§ Your instructions: Could you repeat the stretch of the listing below from the line containing "Where should I" through the end of the listing, leaving the pictures out of your answer?

§ Collected data entries:
# # # #
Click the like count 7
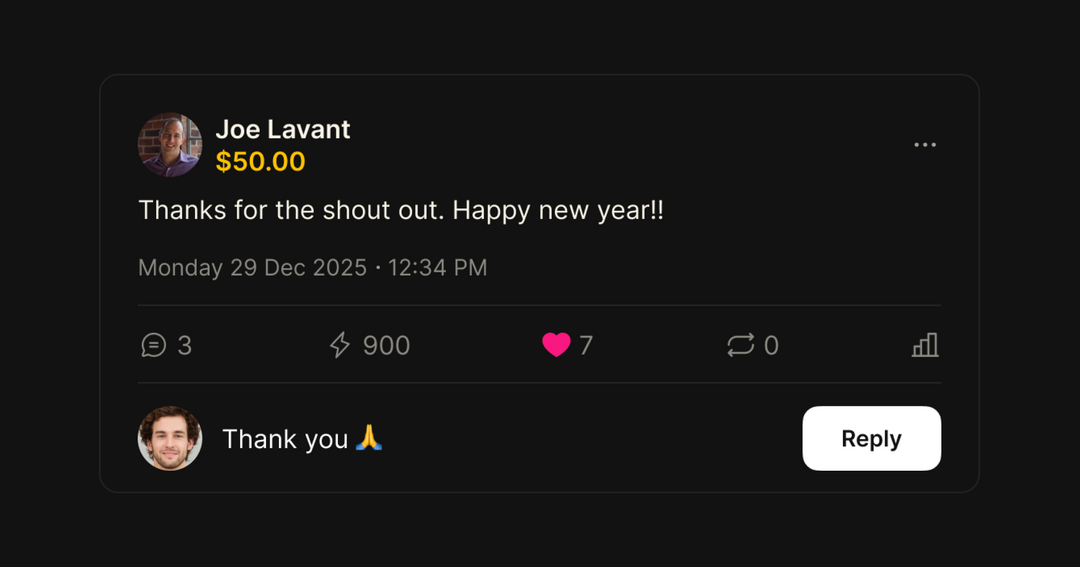 click(x=586, y=346)
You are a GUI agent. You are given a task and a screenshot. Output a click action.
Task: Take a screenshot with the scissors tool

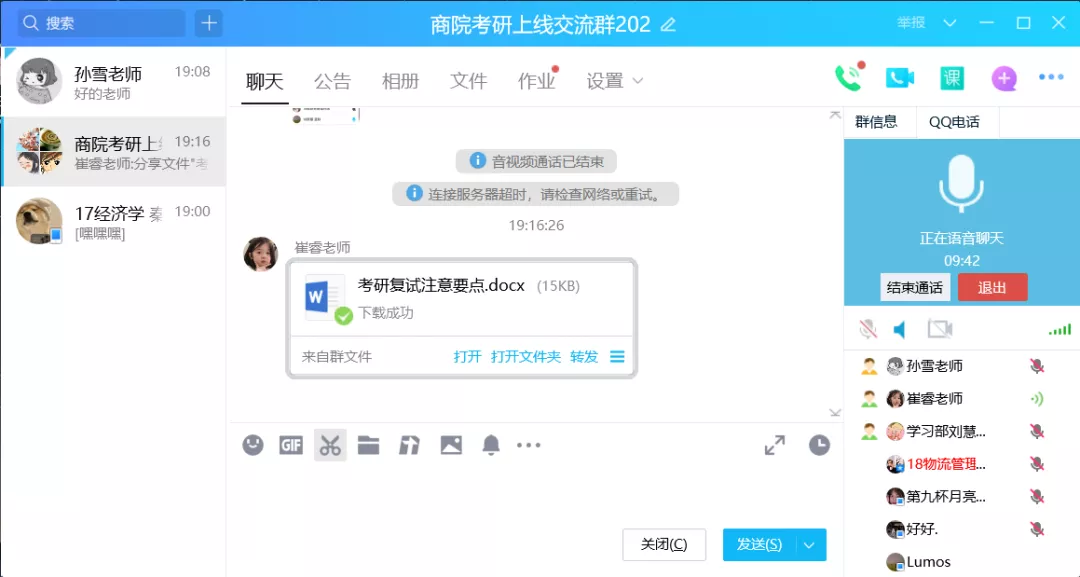pyautogui.click(x=330, y=445)
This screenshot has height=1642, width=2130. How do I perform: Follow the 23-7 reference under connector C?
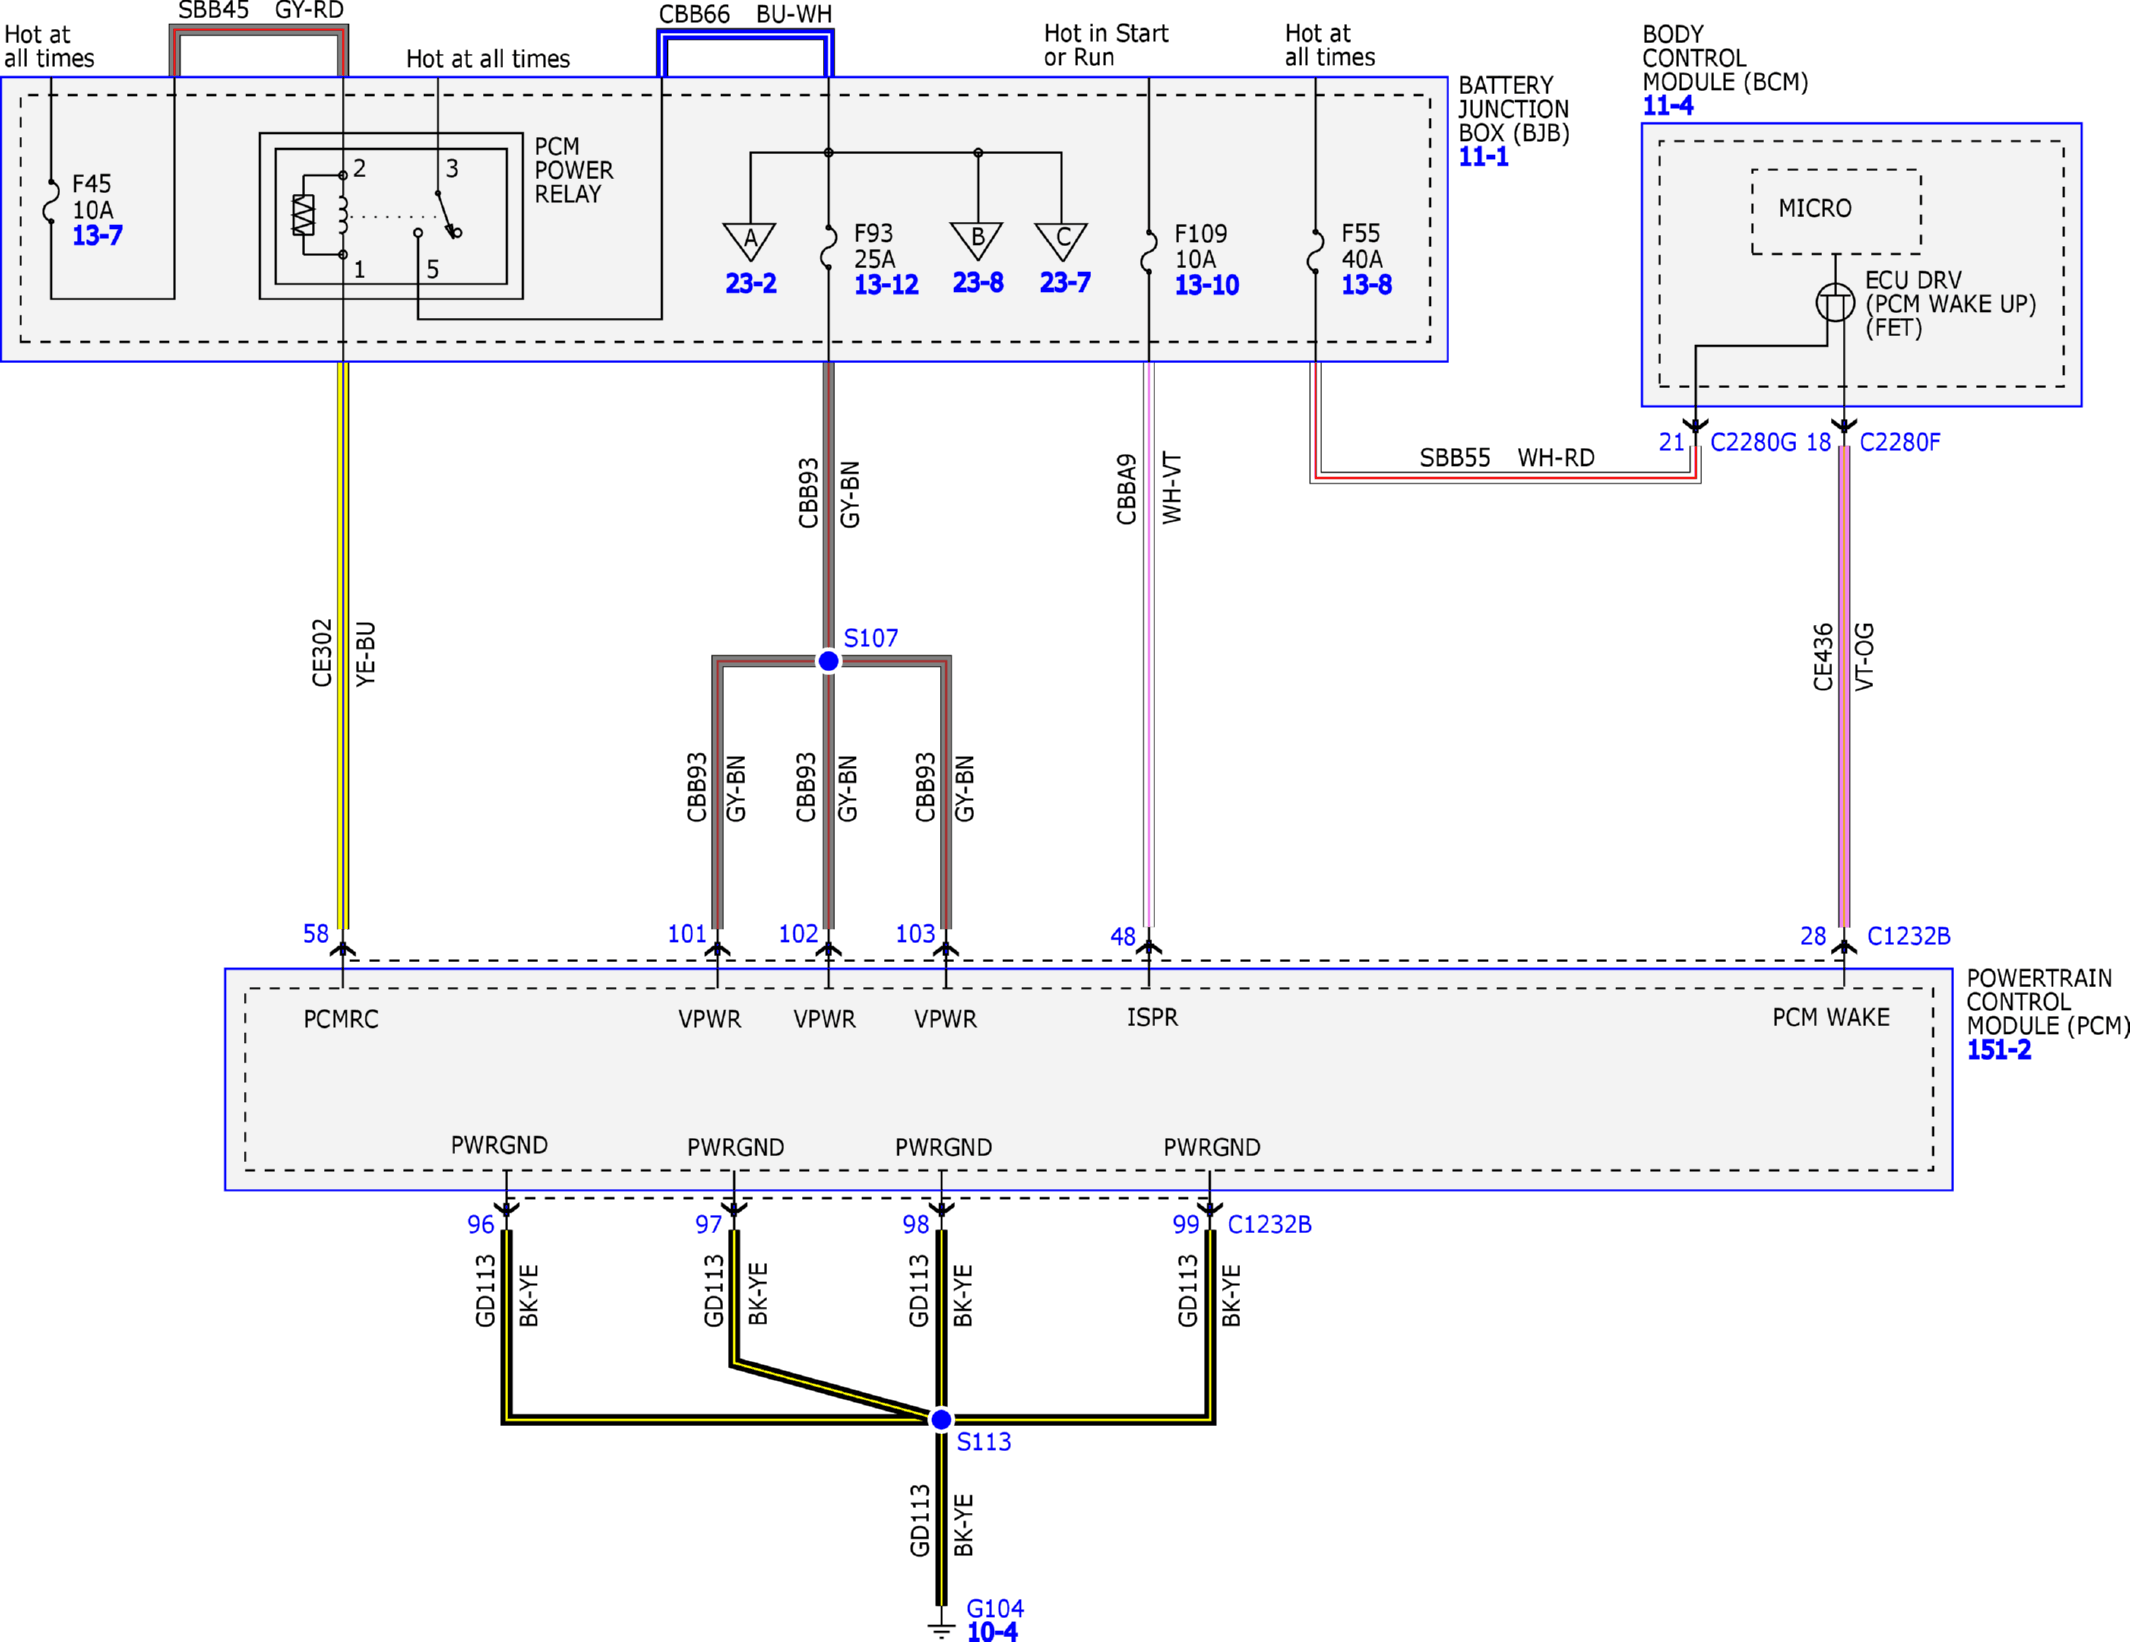coord(1065,283)
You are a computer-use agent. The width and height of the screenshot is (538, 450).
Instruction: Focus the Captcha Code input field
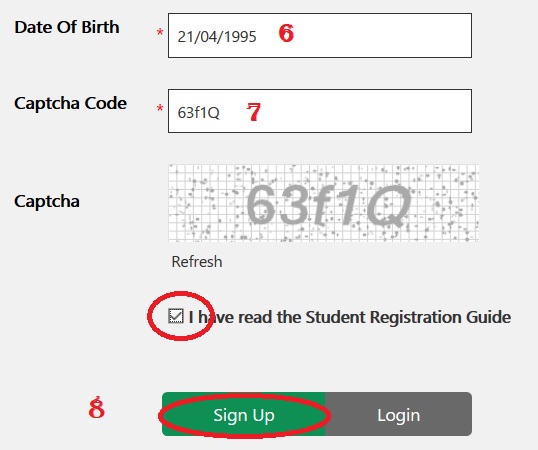(320, 111)
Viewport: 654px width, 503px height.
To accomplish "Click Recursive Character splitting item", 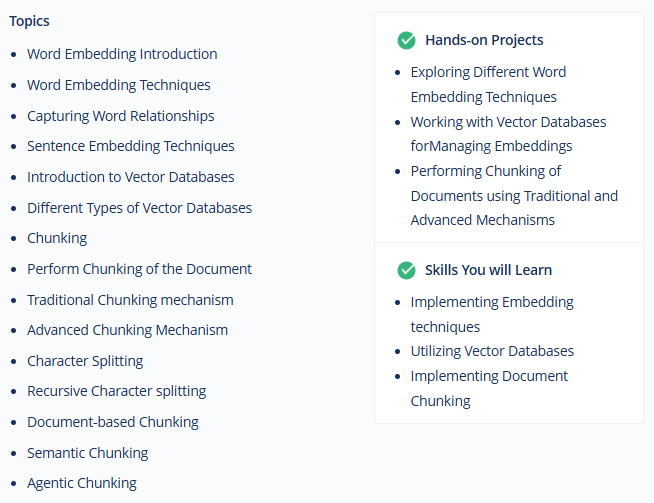I will [x=117, y=391].
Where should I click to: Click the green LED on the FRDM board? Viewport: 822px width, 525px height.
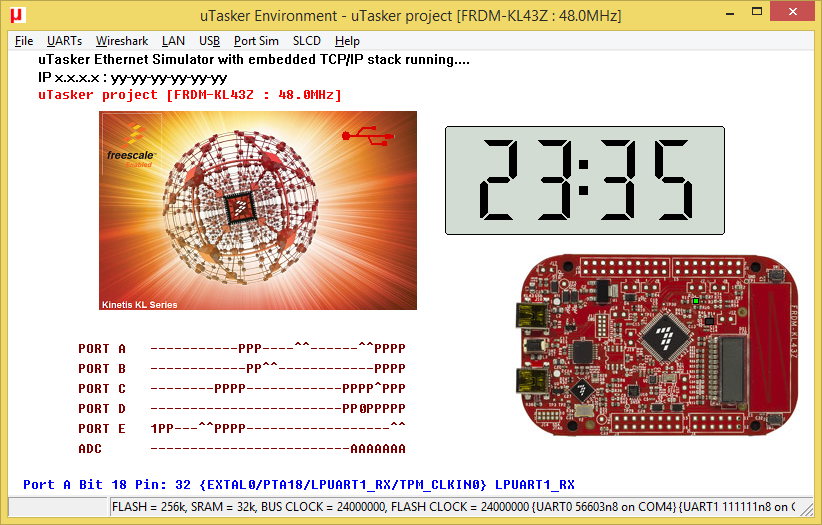pyautogui.click(x=694, y=300)

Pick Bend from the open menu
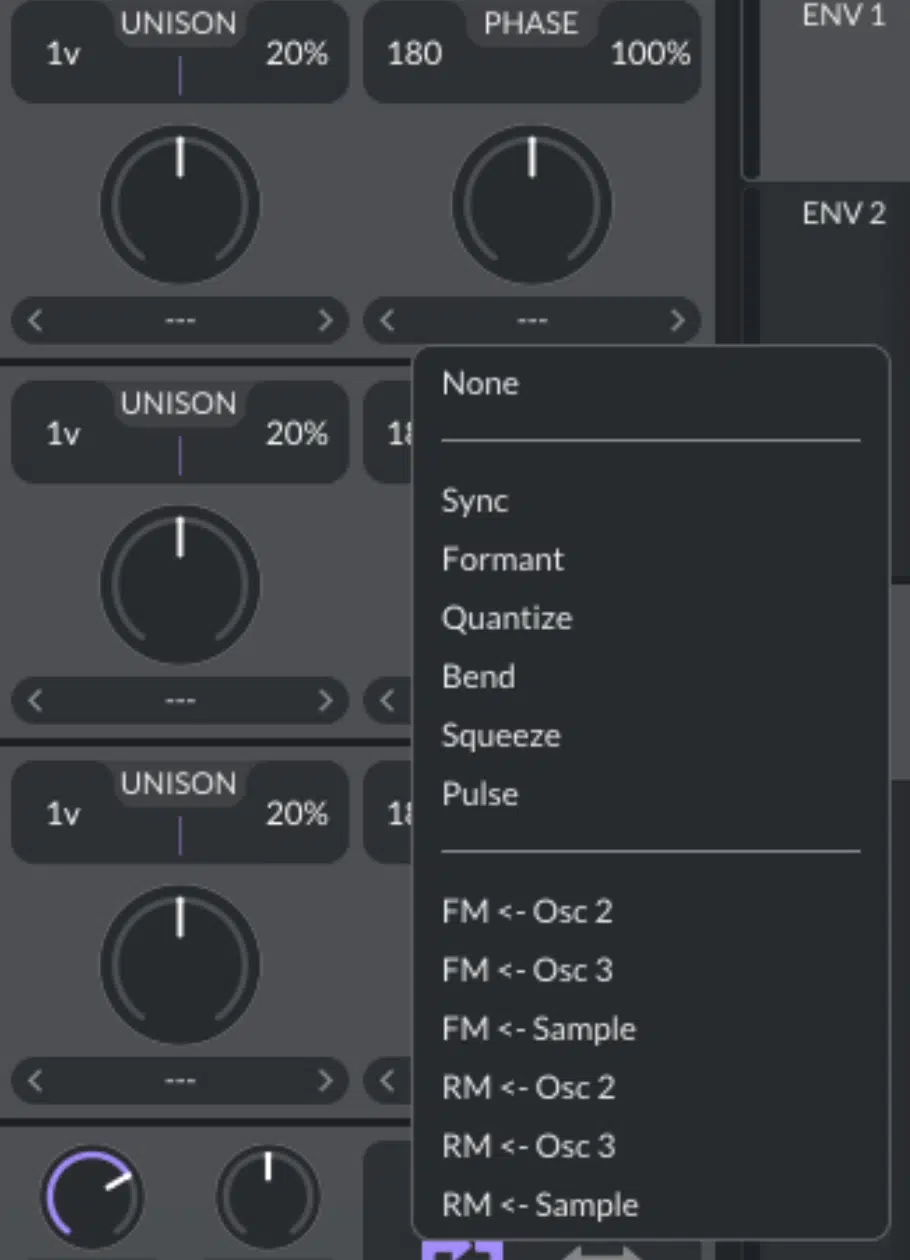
# # # #
§ Result:
Where should I click to: Click the green LED on the FRDM board? Viewport: 822px width, 525px height.
pyautogui.click(x=694, y=300)

Pick Bend from the open menu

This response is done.